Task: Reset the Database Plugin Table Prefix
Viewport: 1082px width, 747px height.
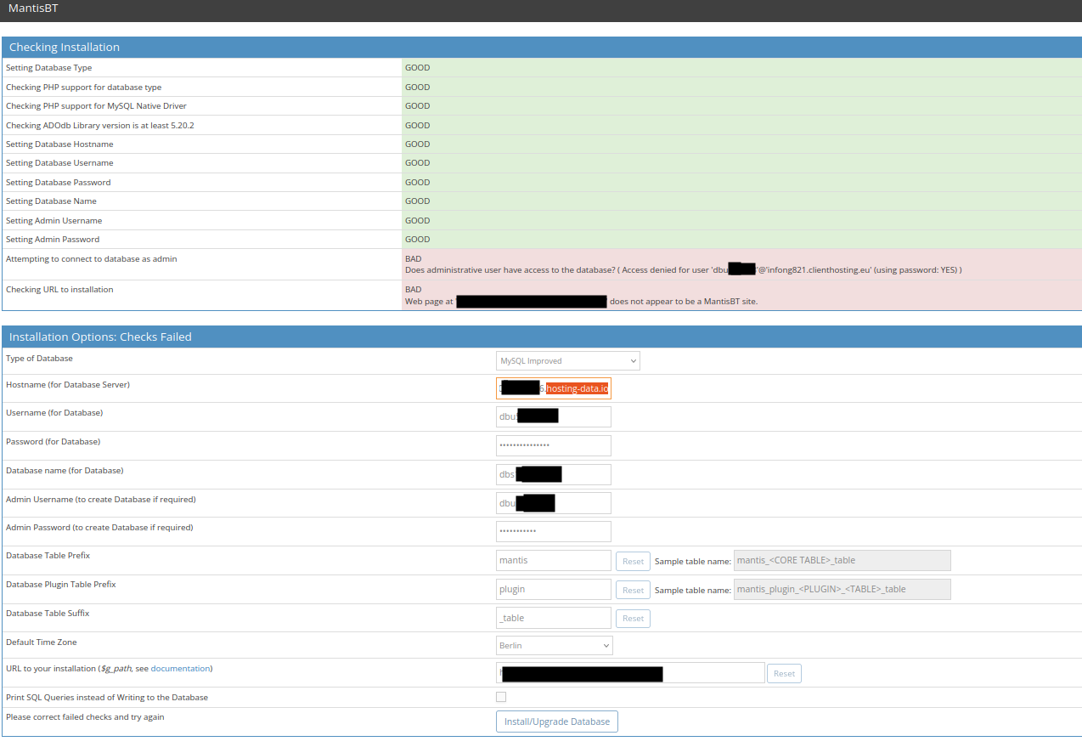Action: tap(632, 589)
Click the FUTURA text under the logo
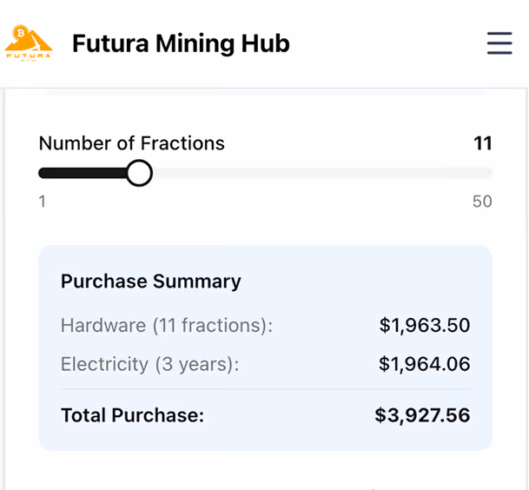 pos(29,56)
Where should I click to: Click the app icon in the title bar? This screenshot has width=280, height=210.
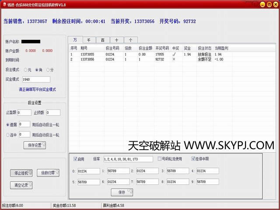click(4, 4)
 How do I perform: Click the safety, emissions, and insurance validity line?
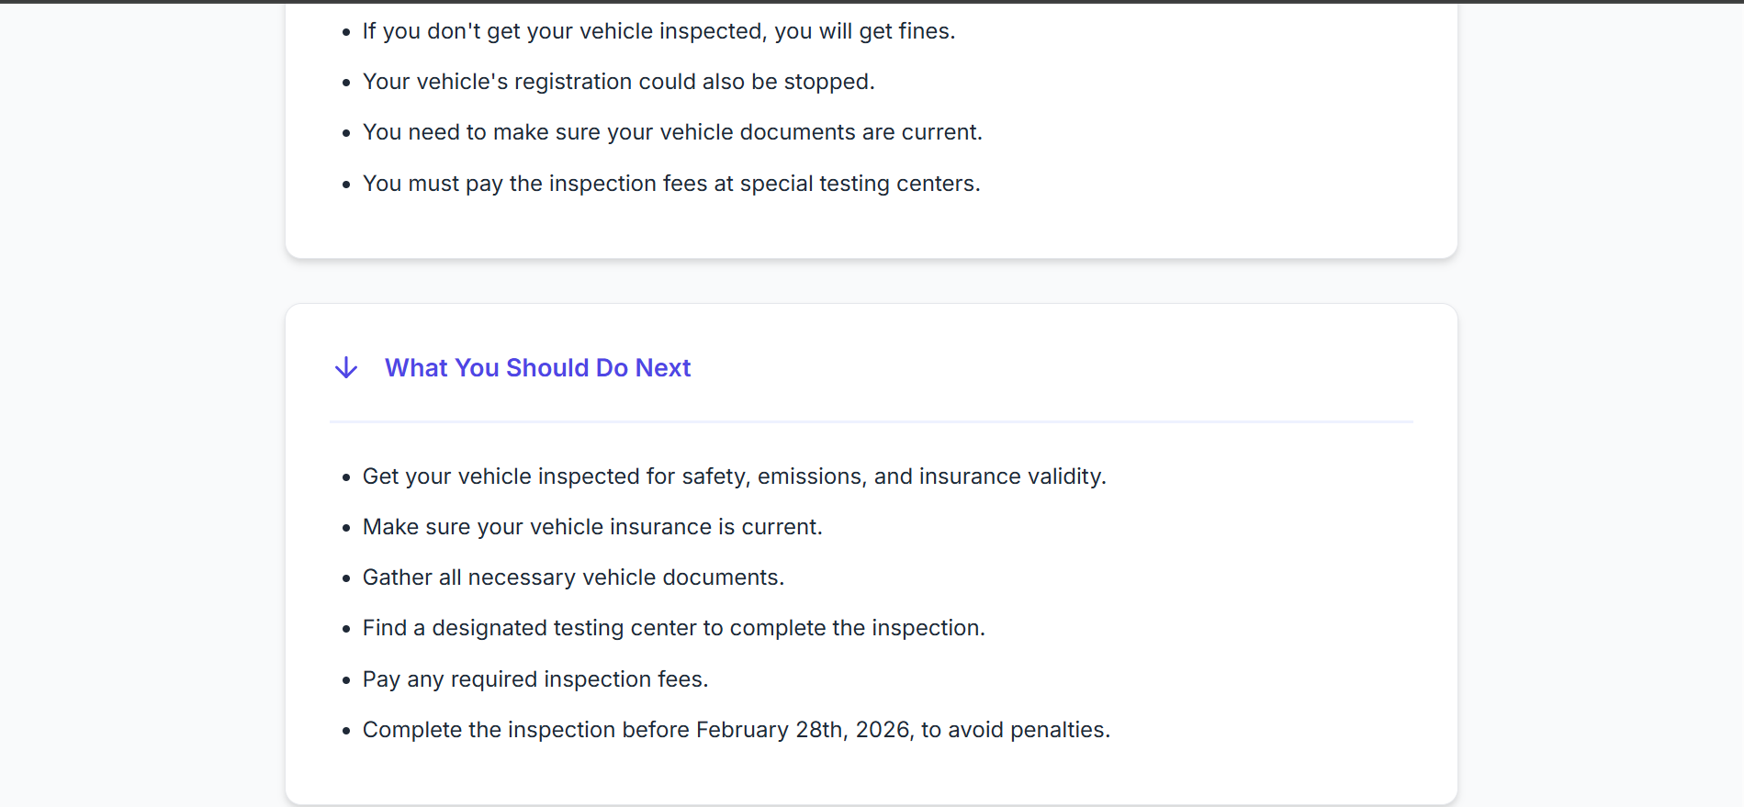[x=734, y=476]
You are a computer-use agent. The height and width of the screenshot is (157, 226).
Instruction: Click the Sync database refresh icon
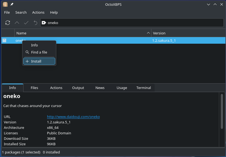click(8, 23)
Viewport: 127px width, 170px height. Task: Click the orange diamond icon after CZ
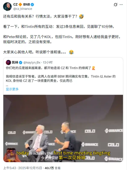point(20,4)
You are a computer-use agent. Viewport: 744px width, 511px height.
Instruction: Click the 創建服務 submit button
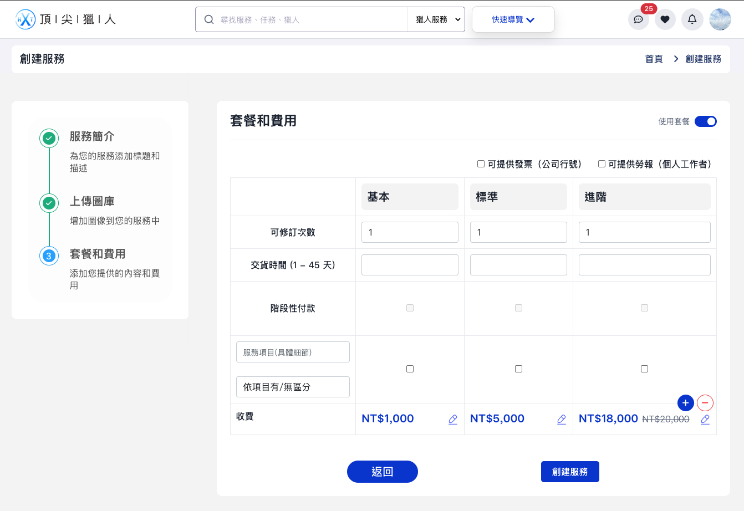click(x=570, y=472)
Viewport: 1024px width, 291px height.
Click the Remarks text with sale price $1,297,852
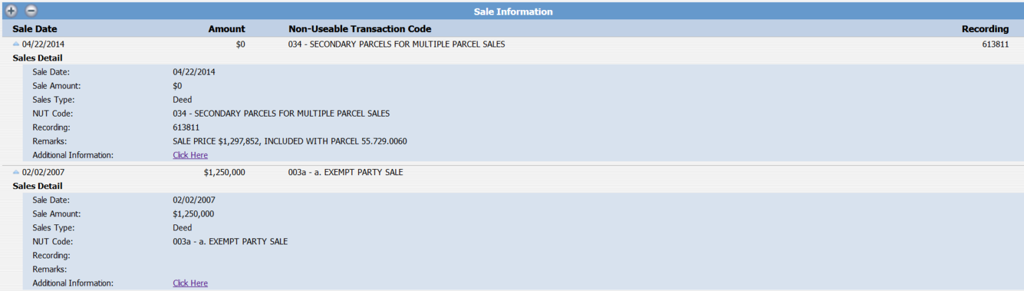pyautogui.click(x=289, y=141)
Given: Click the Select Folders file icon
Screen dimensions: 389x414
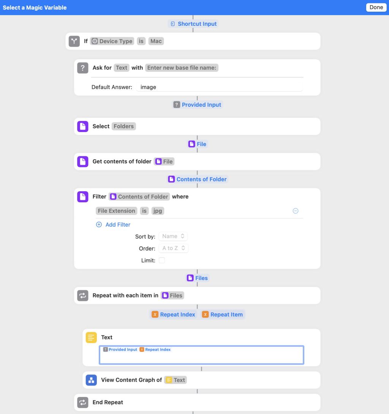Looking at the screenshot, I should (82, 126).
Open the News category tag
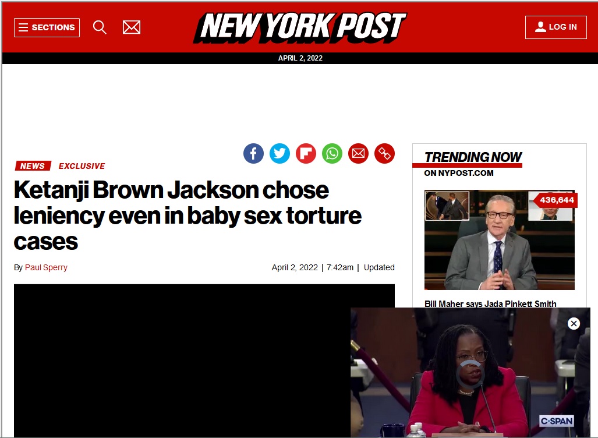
◇ ◇ ◇ ◇ ◇ ◇ ◇
Problem to work on: Set down all of the entries exactly as they stand, without any image.

Task response:
Task: Reset the Database Plugin Table Prefix
Viewport: 1082px width, 747px height.
Action: tap(632, 589)
Click the FUTURA text under the logo
 pos(29,56)
Where should I click to: Click the app icon in the title bar? This screenshot has width=280, height=210.
click(4, 4)
 How do I perform: Click the safety, emissions, and insurance validity line?
[x=734, y=476]
You are a computer-use agent. The height and width of the screenshot is (157, 226).
Instruction: Click the Sync database refresh icon
click(8, 23)
Viewport: 127px width, 170px height. Task: Click the orange diamond icon after CZ
point(20,4)
You are a computer-use agent. Viewport: 744px width, 511px height.
Instruction: Click the 創建服務 submit button
click(x=570, y=472)
Viewport: 1024px width, 291px height.
Click the Remarks text with sale price $1,297,852
pyautogui.click(x=289, y=141)
Given: Click the Select Folders file icon
Screen dimensions: 389x414
Looking at the screenshot, I should (82, 126).
Open the News category tag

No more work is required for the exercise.